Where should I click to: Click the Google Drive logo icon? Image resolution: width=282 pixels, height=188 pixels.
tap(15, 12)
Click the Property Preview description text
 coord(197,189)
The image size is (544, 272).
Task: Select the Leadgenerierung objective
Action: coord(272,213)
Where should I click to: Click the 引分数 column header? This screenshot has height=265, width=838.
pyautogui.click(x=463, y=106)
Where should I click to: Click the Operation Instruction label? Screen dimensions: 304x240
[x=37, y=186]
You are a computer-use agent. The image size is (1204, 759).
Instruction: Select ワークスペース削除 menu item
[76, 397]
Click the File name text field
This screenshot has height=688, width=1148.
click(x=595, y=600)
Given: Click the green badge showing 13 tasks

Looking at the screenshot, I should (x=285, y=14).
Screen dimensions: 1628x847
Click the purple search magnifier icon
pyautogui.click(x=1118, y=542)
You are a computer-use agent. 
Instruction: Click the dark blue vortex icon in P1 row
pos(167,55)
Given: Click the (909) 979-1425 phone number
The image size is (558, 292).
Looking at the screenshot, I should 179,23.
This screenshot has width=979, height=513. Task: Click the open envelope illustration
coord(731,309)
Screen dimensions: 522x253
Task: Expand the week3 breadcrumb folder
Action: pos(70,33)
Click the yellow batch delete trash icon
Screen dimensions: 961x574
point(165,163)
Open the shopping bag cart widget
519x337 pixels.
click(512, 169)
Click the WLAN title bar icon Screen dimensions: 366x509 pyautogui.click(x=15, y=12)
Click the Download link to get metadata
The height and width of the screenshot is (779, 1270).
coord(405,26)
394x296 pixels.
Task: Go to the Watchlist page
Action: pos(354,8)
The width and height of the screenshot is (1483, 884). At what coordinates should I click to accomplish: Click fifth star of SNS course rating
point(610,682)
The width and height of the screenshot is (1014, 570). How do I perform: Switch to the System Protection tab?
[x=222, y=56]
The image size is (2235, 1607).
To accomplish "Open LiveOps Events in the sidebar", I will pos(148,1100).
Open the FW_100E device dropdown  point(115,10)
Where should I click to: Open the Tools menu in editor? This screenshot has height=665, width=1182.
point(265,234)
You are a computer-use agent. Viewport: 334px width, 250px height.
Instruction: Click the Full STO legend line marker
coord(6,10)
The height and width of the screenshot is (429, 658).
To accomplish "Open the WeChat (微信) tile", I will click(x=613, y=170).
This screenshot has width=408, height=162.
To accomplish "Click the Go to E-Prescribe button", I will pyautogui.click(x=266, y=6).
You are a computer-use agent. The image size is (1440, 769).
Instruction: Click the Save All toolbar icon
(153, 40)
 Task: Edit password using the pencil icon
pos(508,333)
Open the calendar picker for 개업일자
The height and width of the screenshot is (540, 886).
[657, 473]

◆ Problem description ◆
Filter the items above, copying out each line that contains the word "computer".

◆ Task answer ◆
You are a computer-use agent. The image size is (1204, 759).
You are a computer-use agent. 
You are a computer-use agent. Viewport: 334px width, 250px height.
You are a computer-use agent. The image size is (1440, 769).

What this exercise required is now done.